Anabaptism, a dissenting Christian tradition associated with the world's historic peace churches, provides a specific way of understanding what it means to follow Jesus, a leading presenter at a major Mennonite consultation has declared.
The comment came as the results were being circulated this week of the 34th assembly of CAMCA (Consulta Anabautista Menonita Centroamericana) held at the Casa Horeb Church in Guatemala City from 28-30 November 2007. They emphasised the deep congruity between announcing the Gospel message and acting for peace and justice in the world.
In a Mennonite World Conference release, Milka Ridzinski writes: Some 120 people attended, including delegates from every member conference and organization in Central America as well as people from Mennonite Church USA, Canada and the Andean and Southern Cone areas.
Two related events had already taken place: the First Consultation of Anabaptist Hispanic Theological Institutions and the Second Gathering of Anabaptist Women Theologians of Central America. Participation was animated in all three events.
The assembly’s theme, “The Call to Mission, Reflections and Challenges from an Anabaptist Biblical Perspective” was examined by Peter Stucky of Colombia, Mennonite World Conference Executive Committee member for Latin America.
Stucky described the experience of the Teusaquillo Mennonite Church in Bogotá, Colombia, where he is pastor. He said, “I would like to use this [experience] to illustrate that to live the gospel and to live Anabaptism are not two different things, but rather that Anabaptism provides a specific way of understanding what it means to follow Jesus. I do not say it is better or worse than the perspectives of other families of faith, but that it is our own, that it enriches and orients us in the midst of the great tensions that we suffer in Latin America.”
Stucky also spoke of the falsity of the dichotomy that is sometimes presented between being Anabaptist or Mennonite, evangelizing and spreading the gospel or working for justice and peace, or praying and seeking the gifts of the Spirit. Such dichotomies "disunite us and tear apart the fabric of the Body of the Lord", he said.
Stucky opened his presentation on the Holy Spirit in Anabaptist history by saying, “It is no secret that in historic churches, the topic of the manifestations of the Holy Spirit in the church has generated considerable controversy, rejections, sadness and perhaps some divisions or loss of members and congregations in conferences. On one side, people with certain prejudices easily say that some of our churches don’t have the Holy Spirit. On the other hand, some of our Anabaptist 'purists' disqualify some of the more 'lively' Mennonite churches, saying they are not Mennonite.

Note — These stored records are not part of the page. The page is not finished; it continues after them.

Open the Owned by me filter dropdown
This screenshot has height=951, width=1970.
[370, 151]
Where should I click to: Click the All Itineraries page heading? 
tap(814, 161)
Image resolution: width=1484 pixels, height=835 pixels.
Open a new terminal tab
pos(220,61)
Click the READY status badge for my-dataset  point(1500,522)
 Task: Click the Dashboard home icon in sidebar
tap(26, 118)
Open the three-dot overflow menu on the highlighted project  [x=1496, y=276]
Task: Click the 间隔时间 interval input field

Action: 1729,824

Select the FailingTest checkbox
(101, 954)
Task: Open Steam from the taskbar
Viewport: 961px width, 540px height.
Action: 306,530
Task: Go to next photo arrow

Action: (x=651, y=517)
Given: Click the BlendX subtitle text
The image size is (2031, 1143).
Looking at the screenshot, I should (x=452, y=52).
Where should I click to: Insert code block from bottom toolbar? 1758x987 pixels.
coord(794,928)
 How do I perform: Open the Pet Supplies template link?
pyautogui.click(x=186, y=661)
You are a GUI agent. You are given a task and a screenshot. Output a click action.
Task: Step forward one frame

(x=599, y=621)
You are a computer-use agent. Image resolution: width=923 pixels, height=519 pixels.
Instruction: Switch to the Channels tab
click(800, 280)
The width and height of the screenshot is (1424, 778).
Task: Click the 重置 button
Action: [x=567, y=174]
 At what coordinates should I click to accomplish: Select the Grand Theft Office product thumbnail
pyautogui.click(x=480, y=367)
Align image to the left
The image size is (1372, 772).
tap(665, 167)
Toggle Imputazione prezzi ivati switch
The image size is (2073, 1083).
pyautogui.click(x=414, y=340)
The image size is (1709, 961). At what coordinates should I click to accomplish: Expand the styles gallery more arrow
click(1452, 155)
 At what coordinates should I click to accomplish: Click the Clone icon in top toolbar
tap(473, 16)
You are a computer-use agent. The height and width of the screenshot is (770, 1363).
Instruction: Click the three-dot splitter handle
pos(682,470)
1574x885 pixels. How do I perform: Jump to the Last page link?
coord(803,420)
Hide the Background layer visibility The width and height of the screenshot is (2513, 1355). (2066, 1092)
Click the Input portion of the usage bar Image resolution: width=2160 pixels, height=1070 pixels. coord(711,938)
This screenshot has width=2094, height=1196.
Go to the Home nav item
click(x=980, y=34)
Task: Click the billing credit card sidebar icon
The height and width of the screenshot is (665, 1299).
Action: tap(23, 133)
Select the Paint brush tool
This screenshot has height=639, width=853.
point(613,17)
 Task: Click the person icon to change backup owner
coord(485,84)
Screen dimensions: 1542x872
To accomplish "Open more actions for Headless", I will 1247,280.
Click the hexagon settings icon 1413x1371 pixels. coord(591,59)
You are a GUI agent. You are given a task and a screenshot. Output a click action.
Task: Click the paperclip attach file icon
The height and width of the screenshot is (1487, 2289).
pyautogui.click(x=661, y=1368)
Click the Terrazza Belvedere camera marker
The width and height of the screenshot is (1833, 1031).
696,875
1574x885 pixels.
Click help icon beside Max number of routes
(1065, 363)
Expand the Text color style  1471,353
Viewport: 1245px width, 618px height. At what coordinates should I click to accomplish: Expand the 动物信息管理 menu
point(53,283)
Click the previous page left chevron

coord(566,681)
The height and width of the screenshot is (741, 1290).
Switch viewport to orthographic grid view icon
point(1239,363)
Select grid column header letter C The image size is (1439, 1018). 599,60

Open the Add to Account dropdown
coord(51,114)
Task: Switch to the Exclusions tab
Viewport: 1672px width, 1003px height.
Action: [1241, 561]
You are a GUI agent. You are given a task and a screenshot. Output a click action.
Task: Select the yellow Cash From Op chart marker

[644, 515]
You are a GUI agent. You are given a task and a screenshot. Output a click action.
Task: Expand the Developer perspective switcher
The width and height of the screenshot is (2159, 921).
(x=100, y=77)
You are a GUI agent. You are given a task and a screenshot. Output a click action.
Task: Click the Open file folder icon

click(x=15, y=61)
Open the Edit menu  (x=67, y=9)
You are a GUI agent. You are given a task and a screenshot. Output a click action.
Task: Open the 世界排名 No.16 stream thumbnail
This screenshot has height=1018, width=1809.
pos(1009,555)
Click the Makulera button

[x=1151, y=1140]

“It seems that it is difficult for us to live together in respect when it comes to understanding what the presence of the Holy Spirit means in the life of the congregation. But what is certain is that if we don’t give the Holy Spirit an open and enthusiastic invitation in the life of our congregations we are going to be sowing in sterile soil and we will neither be able to evangelize nor give an effective peace and justice testimony.”
“We are thankful for this time of reflecting together in the light of God’s Word about themes that are of interest to us all, and for having been able to make of this occasion a space to enjoy communion and share experiences,” remarked Sandra Campos, chair of CAMCA.
In a concluding statement, delegates said that they felt called by the Holy Spirit to live and proclaim a gospel that “reveals anti-kingdom values in the world and offers a liberating and integrating message inspired by the Holy Spirit.”
They declared that their churches are an interdependent, committed community; that they would study, reflect, discern and listen to God’s voice through brothers and sisters and the signs of the times; that they would continue their pilgrimage together, aware of their unity amidst diversity; that they would endeavour to recapture 16th-century Anabaptist cornerstones for living out their spirituality; that they would use their gifts to build better churches, families and a better society; and that they would commit themselves to preserve hope, faith and unity. (For the full text of the declaration, visit www.mwc-cmm.org).
Campos affirmed that the assembly agreed that future assemblies will be held every two years, alternating with the Hans Denck Lectures offered by SEMILLA (Latin American Anabaptist Seminary) and that board members will serve for four years. The next assembly will be in 2009.
Coordination of the three regional events allowed for a better administration of finances. “We are thankful to the National Evangelical Mennonite Church in Guatemala, our host,” added Campos, “as well as to organizations that contributed funds and resource persons for one or more of the events: SEMILLA and other Latin American churches and institutions, Mennonite Women USA, Canadian Women in Mission, Mennonite World Conference, Mennonite Central Committee, Mennonite Mission Network of the Mennonite Church USA, Mennonite Church Canada, and CIMLAC.